EXERCISE REQUIREMENTS
The records below are to be duplicated exactly as they appear.
* * * * *
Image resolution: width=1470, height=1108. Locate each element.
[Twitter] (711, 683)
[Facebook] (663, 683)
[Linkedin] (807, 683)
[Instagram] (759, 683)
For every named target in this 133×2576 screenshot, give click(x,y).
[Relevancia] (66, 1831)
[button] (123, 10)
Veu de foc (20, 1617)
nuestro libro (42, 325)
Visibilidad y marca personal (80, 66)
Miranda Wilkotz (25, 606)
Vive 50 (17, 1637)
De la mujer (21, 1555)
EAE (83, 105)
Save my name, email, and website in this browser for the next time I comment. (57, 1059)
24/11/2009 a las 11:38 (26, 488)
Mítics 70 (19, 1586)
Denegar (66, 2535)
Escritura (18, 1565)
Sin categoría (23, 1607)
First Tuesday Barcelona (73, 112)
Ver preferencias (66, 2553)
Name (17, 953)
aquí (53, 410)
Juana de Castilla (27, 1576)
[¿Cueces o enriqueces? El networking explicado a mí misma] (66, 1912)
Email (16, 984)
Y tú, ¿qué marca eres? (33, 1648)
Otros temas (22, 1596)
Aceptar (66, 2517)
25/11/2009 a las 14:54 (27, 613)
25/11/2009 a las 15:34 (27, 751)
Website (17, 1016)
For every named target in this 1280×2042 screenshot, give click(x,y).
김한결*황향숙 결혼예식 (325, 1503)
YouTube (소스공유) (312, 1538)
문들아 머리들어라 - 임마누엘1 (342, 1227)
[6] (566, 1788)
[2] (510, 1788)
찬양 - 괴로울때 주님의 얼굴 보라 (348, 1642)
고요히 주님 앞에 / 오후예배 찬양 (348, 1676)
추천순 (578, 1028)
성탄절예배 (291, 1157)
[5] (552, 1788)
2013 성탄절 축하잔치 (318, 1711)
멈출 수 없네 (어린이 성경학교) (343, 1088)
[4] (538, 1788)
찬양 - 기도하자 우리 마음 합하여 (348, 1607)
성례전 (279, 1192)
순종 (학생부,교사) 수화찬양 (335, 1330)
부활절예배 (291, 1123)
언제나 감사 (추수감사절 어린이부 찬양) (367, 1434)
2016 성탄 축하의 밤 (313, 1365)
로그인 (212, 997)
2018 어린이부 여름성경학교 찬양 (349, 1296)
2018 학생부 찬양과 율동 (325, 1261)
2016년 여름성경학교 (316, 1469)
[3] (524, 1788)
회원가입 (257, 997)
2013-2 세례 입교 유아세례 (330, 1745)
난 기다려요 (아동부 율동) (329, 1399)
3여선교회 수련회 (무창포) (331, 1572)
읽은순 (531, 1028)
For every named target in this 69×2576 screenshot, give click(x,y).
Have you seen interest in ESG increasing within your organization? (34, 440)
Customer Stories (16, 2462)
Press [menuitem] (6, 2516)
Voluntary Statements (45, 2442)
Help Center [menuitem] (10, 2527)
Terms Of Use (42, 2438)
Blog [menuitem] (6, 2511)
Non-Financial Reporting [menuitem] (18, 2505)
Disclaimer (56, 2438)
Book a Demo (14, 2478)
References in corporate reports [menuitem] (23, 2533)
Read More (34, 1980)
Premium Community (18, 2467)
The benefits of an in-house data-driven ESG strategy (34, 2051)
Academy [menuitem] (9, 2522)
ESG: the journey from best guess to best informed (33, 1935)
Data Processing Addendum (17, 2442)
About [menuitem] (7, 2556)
* * * * *
TASK RESULT
Image resolution: width=1470, height=1108. Locate each element.
[Twitter] (711, 683)
[Facebook] (663, 683)
[Linkedin] (807, 683)
[Instagram] (759, 683)
For every named target in this 133×2576 screenshot, give click(x,y).
[Relevancia] (66, 1831)
[button] (123, 10)
Veu de foc (20, 1617)
nuestro libro (42, 325)
Visibilidad y marca personal (80, 66)
Miranda Wilkotz (25, 606)
Vive 50 (17, 1637)
De la mujer (21, 1555)
EAE (83, 105)
Save my name, email, and website in this browser for the next time I comment. (57, 1059)
24/11/2009 a las 11:38 (26, 488)
Mítics 70 (19, 1586)
Denegar (66, 2535)
Escritura (18, 1565)
Sin categoría (23, 1607)
First Tuesday Barcelona (73, 112)
Ver preferencias (66, 2553)
Name (17, 953)
aquí (53, 410)
Juana de Castilla (27, 1576)
[¿Cueces o enriqueces? El networking explicado a mí misma] (66, 1912)
Email (16, 984)
Y tú, ¿qué marca eres? (33, 1648)
Otros temas (22, 1596)
Aceptar (66, 2517)
25/11/2009 a las 14:54 (27, 613)
25/11/2009 a las 15:34 (27, 751)
Website (17, 1016)
For every named target in this 1280×2042 screenshot, give click(x,y).
김한결*황향숙 결혼예식 (325, 1503)
YouTube (소스공유) (312, 1538)
문들아 머리들어라 - 임마누엘1 (342, 1227)
[6] (566, 1788)
[2] (510, 1788)
찬양 - 괴로울때 주님의 얼굴 보라 (348, 1642)
고요히 주님 앞에 / 오후예배 찬양 (348, 1676)
추천순 (578, 1028)
성탄절예배 (291, 1157)
[5] (552, 1788)
2013 성탄절 축하잔치 (318, 1711)
멈출 수 없네 (어린이 성경학교) (343, 1088)
[4] (538, 1788)
찬양 - 기도하자 우리 마음 합하여 (348, 1607)
성례전 (279, 1192)
순종 (학생부,교사) 수화찬양 (335, 1330)
부활절예배 (291, 1123)
언제나 감사 (추수감사절 어린이부 찬양) (367, 1434)
2016 성탄 축하의 밤 (313, 1365)
로그인 (212, 997)
2018 어린이부 여름성경학교 찬양 (349, 1296)
2018 학생부 찬양과 율동 (325, 1261)
2016년 여름성경학교 (316, 1469)
[3] (524, 1788)
회원가입 (257, 997)
2013-2 세례 입교 유아세례 (330, 1745)
난 기다려요 (아동부 율동) (329, 1399)
3여선교회 수련회 (무창포) (331, 1572)
읽은순 (531, 1028)
For every named target in this 69×2576 screenshot, give click(x,y).
Have you seen interest in ESG increasing within your organization? (34, 440)
Customer Stories (16, 2462)
Press [menuitem] (6, 2516)
Voluntary Statements (45, 2442)
Help Center [menuitem] (10, 2527)
Terms Of Use (42, 2438)
Blog [menuitem] (6, 2511)
Non-Financial Reporting [menuitem] (18, 2505)
Disclaimer (56, 2438)
Book a Demo (14, 2478)
References in corporate reports [menuitem] (23, 2533)
Read More (34, 1980)
Premium Community (18, 2467)
The benefits of an in-house data-driven ESG strategy (34, 2051)
Academy [menuitem] (9, 2522)
ESG: the journey from best guess to best informed (33, 1935)
Data Processing Addendum (17, 2442)
About [menuitem] (7, 2556)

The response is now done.